I docenti e il personale ATA che desiderano ottenere un’assegnazione provvisoria o un’utilizzazione per l’anno scolastico 2026/2027 possono finalmente avviare i preparativi. Oggi, giovedì 9 luglio 2026, è prevista la sottoscrizione definitiva del Contratto Collettivo Nazionale Integrativo (CCNI) tra il Ministero dell’Istruzione e del Merito (MIM) e le organizzazioni sindacali, un passaggio cruciale che sbloccherà ufficialmente la presentazione delle domande.
La firma del testo definitivo rappresenta l'ultimo atto formale prima della pubblicazione della nota ministeriale, la quale stabilirà le date precise e le scadenze per l'invio delle istanze tramite la piattaforma ministeriale. Per non farsi trovare impreparati all'apertura delle funzioni, è fondamentale conoscere fin da ora i requisiti richiesti e raccogliere la documentazione necessaria.
Chi può richiedere l'assegnazione provvisoria?
L’assegnazione provvisoria è una misura di mobilità annuale pensata per rispondere a precise esigenze di natura familiare o di salute. Non si tratta di un trasferimento definitivo, ma di uno spostamento valido per un solo anno scolastico. Secondo le regole confermate dall'intesa sindacale, la domanda può essere presentata esclusivamente per uno dei seguenti motivi:
- Ricongiungimento ai figli o a minori affidati con provvedimento giudiziario.
- Ricongiungimento al coniuge, alla parte dell’unione civile o al convivente di fatto (purché la stabilità della convivenza risulti da certificazione anagrafica).
- Gravi esigenze di salute del richiedente, che devono essere comprovate da idonea certificazione medica.
- Ricongiungimento al genitore bisognoso di cure o con disabilità.

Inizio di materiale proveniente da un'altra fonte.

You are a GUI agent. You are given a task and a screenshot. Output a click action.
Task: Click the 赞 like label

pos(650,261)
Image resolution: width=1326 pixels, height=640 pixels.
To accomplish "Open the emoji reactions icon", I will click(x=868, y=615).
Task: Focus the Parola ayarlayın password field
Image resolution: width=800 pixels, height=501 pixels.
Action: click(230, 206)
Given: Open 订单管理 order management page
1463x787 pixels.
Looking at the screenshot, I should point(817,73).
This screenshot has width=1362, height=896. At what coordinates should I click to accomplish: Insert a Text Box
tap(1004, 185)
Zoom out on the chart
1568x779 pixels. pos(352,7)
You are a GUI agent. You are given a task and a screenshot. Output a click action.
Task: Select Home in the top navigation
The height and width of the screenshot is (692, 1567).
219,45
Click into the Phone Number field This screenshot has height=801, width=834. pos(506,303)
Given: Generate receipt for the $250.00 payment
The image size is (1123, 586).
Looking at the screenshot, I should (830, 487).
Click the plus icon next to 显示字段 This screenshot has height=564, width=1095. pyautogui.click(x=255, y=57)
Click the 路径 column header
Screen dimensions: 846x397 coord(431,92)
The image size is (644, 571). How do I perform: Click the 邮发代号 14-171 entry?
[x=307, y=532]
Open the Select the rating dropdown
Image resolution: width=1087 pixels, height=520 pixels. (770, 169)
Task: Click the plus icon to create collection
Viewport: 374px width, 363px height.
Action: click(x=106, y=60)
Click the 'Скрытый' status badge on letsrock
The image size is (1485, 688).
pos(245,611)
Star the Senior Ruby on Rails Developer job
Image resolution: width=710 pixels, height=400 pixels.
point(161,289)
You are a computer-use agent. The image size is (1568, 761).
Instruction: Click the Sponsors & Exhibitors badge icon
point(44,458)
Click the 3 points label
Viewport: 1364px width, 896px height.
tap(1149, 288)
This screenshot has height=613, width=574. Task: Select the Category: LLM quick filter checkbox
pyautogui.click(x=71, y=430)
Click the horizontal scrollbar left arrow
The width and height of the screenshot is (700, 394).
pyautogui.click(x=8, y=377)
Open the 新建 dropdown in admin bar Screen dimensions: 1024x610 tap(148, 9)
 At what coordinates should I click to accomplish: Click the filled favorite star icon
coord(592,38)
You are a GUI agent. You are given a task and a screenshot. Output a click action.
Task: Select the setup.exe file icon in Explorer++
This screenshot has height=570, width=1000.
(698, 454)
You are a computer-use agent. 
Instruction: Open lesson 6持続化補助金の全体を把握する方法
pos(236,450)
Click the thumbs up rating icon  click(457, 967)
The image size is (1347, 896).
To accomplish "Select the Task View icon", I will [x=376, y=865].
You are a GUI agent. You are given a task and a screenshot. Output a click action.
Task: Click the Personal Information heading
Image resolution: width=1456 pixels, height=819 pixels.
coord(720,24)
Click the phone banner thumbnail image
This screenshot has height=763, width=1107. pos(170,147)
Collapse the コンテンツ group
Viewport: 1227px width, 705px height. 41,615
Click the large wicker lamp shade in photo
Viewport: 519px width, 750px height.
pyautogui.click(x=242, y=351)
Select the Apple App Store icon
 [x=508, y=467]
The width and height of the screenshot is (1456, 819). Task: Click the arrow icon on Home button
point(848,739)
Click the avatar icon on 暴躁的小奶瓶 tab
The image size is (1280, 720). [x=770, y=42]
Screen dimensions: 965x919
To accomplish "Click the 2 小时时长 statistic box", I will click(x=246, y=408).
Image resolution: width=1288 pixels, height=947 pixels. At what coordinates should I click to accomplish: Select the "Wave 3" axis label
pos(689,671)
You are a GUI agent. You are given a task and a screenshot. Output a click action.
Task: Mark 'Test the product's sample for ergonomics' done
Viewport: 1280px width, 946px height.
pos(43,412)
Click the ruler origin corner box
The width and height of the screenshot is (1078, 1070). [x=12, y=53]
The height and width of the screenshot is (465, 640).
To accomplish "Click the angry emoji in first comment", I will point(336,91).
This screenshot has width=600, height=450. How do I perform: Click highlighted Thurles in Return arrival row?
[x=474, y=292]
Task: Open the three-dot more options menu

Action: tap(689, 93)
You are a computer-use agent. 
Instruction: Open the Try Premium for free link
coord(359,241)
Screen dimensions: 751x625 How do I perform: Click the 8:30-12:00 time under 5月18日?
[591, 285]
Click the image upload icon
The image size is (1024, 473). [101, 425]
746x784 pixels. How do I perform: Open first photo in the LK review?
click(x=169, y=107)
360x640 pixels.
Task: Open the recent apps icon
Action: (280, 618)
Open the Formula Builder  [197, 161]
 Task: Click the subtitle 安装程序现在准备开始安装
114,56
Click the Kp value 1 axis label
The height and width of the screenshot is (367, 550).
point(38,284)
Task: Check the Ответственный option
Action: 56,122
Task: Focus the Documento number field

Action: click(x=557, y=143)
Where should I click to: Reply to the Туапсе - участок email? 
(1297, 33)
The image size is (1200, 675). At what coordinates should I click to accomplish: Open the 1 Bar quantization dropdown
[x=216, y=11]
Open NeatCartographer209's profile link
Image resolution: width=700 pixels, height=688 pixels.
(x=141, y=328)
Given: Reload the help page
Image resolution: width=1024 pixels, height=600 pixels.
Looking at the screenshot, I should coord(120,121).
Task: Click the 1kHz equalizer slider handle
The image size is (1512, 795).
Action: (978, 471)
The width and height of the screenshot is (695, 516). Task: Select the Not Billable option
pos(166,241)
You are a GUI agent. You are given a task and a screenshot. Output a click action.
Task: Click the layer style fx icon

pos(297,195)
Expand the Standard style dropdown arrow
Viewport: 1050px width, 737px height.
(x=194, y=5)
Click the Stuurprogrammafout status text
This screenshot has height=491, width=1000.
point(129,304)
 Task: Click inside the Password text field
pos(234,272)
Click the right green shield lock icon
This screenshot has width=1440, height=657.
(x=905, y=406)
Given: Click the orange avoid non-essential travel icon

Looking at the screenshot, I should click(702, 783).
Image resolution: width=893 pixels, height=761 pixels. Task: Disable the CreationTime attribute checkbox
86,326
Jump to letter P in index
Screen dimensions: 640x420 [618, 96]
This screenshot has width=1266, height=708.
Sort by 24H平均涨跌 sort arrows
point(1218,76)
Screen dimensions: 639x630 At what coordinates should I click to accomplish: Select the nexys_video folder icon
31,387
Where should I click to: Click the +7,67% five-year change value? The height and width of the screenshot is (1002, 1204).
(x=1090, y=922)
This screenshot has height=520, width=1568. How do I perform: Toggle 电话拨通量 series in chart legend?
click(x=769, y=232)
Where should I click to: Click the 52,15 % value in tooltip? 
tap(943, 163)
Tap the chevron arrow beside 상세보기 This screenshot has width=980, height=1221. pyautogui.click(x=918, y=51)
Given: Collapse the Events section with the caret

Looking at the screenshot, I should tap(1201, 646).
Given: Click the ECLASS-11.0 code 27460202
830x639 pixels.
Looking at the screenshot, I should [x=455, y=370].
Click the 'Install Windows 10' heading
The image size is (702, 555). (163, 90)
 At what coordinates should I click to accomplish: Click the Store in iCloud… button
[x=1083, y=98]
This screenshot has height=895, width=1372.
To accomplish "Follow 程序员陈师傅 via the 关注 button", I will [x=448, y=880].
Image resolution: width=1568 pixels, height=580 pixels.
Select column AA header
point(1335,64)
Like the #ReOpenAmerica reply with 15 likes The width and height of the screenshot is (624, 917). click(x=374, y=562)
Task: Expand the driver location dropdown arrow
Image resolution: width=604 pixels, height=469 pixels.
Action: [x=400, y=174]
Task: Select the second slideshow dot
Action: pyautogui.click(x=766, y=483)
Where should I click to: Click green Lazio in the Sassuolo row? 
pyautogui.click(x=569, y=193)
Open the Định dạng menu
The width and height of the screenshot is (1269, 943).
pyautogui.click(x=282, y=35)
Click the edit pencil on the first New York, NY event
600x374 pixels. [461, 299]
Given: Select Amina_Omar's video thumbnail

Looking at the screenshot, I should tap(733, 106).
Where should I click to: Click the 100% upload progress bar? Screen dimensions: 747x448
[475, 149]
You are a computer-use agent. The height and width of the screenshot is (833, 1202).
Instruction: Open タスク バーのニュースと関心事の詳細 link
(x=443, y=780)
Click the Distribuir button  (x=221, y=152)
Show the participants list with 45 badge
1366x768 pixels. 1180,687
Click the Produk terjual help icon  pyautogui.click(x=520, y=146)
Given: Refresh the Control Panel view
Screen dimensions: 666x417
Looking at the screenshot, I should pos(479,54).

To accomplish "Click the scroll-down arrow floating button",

Anche i docenti assunti nell'anno scolastico appena concluso o coloro che sono ancora sottoposti a vincoli di permanenza triennale dovrebbero poter presentare domanda, grazie alle deroghe concordate tra il Ministero e i sindacati per situazioni specifiche (come la presenza di figli minori di 16 anni o la tutela prevista dalla Legge 104/92).
I documenti da preparare subito
Poiché i tempi di presentazione delle domande sono tradizionalmente molto stretti, è consigliabile iniziare a compilare e raccogliere le dichiarazioni necessarie prima dell'apertura del portale. I documenti principali da predisporre includono:
- Dichiarazione sostitutiva di certificazione: serve a attestare il grado di parentela con la persona a cui si chiede il ricongiungimento e la sua residenza. Ricordiamo che la residenza del familiare deve essere anteriore di almeno tre mesi rispetto alla data di presentazione della domanda.
- Certificazioni mediche: indispensabili per chi richiede la precedenza o l'assegnazione per gravi motivi di salute personali o per l'assistenza a un parente disabile (Legge 104/92).
- Dichiarazione di servizio: utile per documentare l'anzianità e il punteggio, qualora richiesto per le utilizzazioni.
Come presentare la domanda
La procedura per il personale docente avverrà interamente in modalità telematica attraverso il portale Istanze Online (POLIS) del Ministero dell'Istruzione e del Merito. Per accedere al servizio è necessario disporre delle credenziali SPID, CIE (Carta di Identità Elettronica) o eIDAS.
Il personale ATA e i docenti di religione cattolica, invece, dovranno con ogni probabilità presentare la domanda utilizzando il modello cartaceo tradizionale, da inviare secondo le modalità che saranno specificate nella circolare ministeriale di prossima pubblicazione.
Nota di cautela sulle date: sebbene la firma del CCNI avvenga oggi, le date ufficiali per l'invio delle domande non sono ancora state formalizzate dal MIM. La finestra temporale per la presentazione delle istanze dovrebbe comunque aprirsi entro la metà di luglio, per consentire agli Uffici Scolastici Regionali di elaborare le graduatorie in tempo per l'inizio del nuovo anno scolastico.
Cosa fare adesso
In attesa della pubblicazione della nota ministeriale con il calendario ufficiale, ecco i passi pratici da compiere:
- Verificare l'accesso alla piattaforma Istanze Online e controllare che i propri dati personali siano aggiornati.
- Predisporre le autodichiarazioni relative ai requisiti di ricongiungimento familiare.
- Richiedere tempestivamente eventuali certificati medici aggiornati alle strutture competenti.
- Consultare periodicamente il sito ufficiale del Ministero dell'Istruzione e del Merito o i portali dei sindacati firmatari per non perdere l'avviso di apertura delle funzioni.